TASK
Please rewrite the records from the start through the line containing "Viewport: 287px width, 149px", swapping "dropdown" for "drop-down" and leaving everything else unchanged.

SOURCE DATA
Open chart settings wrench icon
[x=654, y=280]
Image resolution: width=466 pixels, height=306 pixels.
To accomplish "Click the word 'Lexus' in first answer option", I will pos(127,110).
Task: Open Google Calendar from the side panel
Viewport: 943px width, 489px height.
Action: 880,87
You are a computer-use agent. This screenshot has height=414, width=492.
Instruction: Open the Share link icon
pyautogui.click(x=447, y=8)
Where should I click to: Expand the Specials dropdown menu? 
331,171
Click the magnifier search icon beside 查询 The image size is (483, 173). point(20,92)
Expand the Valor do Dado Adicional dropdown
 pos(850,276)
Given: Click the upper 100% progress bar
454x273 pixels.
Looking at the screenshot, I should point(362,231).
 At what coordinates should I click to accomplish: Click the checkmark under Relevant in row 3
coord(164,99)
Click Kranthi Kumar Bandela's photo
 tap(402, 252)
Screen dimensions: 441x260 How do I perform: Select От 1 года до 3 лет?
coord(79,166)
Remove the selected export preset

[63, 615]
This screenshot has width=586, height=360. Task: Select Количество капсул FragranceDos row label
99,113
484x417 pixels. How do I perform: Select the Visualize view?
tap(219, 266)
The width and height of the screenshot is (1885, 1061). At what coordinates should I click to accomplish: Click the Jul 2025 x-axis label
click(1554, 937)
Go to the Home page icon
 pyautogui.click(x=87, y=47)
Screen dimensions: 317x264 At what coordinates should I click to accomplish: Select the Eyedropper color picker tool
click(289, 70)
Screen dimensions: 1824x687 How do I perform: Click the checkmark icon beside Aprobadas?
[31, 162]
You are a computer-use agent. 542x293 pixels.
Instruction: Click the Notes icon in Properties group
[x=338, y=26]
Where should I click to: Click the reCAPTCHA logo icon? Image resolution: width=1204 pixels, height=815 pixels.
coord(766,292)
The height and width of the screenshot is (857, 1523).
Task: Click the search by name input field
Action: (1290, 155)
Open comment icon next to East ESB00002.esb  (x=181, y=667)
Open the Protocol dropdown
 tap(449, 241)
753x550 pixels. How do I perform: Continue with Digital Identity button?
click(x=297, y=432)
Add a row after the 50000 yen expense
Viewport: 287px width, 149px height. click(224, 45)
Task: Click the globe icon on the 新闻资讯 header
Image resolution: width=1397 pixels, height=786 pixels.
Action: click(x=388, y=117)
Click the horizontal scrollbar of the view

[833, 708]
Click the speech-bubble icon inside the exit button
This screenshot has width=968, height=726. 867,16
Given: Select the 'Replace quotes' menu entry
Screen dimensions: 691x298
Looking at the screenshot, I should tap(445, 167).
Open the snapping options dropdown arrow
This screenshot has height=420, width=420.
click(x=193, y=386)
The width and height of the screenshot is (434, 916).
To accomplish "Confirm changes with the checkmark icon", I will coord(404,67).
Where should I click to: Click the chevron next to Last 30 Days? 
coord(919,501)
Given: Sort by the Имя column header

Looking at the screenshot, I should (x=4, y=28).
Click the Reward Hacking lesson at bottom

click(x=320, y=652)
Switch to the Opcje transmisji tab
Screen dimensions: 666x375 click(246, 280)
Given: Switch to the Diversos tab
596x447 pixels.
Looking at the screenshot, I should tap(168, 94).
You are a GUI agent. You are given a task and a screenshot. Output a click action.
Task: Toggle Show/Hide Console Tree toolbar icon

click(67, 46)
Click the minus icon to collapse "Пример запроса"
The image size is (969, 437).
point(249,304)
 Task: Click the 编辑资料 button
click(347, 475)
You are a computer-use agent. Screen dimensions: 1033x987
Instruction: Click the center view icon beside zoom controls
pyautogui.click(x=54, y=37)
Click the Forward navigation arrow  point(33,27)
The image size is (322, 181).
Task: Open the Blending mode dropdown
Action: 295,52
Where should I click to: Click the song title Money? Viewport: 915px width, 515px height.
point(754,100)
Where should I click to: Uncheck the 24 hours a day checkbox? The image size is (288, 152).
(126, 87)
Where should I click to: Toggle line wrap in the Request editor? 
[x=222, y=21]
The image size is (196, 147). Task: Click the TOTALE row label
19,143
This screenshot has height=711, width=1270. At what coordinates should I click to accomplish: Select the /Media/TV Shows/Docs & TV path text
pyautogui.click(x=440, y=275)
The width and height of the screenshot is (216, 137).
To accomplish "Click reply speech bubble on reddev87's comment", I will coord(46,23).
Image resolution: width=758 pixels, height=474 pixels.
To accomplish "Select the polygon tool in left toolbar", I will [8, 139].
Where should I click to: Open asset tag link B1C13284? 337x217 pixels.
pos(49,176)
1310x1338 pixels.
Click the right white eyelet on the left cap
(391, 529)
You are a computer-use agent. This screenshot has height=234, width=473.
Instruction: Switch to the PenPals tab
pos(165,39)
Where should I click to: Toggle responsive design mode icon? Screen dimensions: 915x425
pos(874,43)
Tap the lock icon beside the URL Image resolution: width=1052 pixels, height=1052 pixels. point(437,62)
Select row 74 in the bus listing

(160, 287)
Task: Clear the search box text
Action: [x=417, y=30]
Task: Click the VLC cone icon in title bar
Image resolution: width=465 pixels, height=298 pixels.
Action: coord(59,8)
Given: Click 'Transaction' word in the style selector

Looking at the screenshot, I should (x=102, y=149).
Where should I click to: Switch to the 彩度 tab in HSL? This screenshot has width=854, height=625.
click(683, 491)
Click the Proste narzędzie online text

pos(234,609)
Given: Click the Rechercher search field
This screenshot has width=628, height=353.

EXERCISE RESPONSE
Open chart settings wrench icon
[x=654, y=280]
Image resolution: width=466 pixels, height=306 pixels.
To accomplish "Click the word 'Lexus' in first answer option", I will pos(127,110).
Task: Open Google Calendar from the side panel
Viewport: 943px width, 489px height.
Action: 880,87
You are a computer-use agent. This screenshot has height=414, width=492.
Instruction: Open the Share link icon
pyautogui.click(x=447, y=8)
Where should I click to: Expand the Specials drop-down menu? 
331,171
Click the magnifier search icon beside 查询 The image size is (483, 173). point(20,92)
Expand the Valor do Dado Adicional drop-down
 pos(850,276)
Given: Click the upper 100% progress bar
454x273 pixels.
Looking at the screenshot, I should point(362,231).
 At what coordinates should I click to accomplish: Click the checkmark under Relevant in row 3
coord(164,99)
Click Kranthi Kumar Bandela's photo
 tap(402, 252)
Screen dimensions: 441x260 How do I perform: Select От 1 года до 3 лет?
coord(79,166)
Remove the selected export preset

[63, 615]
This screenshot has width=586, height=360. Task: Select Количество капсул FragranceDos row label
99,113
484x417 pixels. How do I perform: Select the Visualize view?
tap(219, 266)
The width and height of the screenshot is (1885, 1061). At what coordinates should I click to accomplish: Click the Jul 2025 x-axis label
click(1554, 937)
Go to the Home page icon
 pyautogui.click(x=87, y=47)
Screen dimensions: 317x264 At what coordinates should I click to accomplish: Select the Eyedropper color picker tool
click(289, 70)
Screen dimensions: 1824x687 How do I perform: Click the checkmark icon beside Aprobadas?
[31, 162]
You are a computer-use agent. 542x293 pixels.
Instruction: Click the Notes icon in Properties group
[x=338, y=26]
Where should I click to: Click the reCAPTCHA logo icon? Image resolution: width=1204 pixels, height=815 pixels.
coord(766,292)
The height and width of the screenshot is (857, 1523).
Task: Click the search by name input field
Action: (1290, 155)
Open comment icon next to East ESB00002.esb  (x=181, y=667)
Open the Protocol drop-down
 tap(449, 241)
753x550 pixels. How do I perform: Continue with Digital Identity button?
click(x=297, y=432)
Add a row after the 50000 yen expense
Viewport: 287px width, 149px height. click(224, 45)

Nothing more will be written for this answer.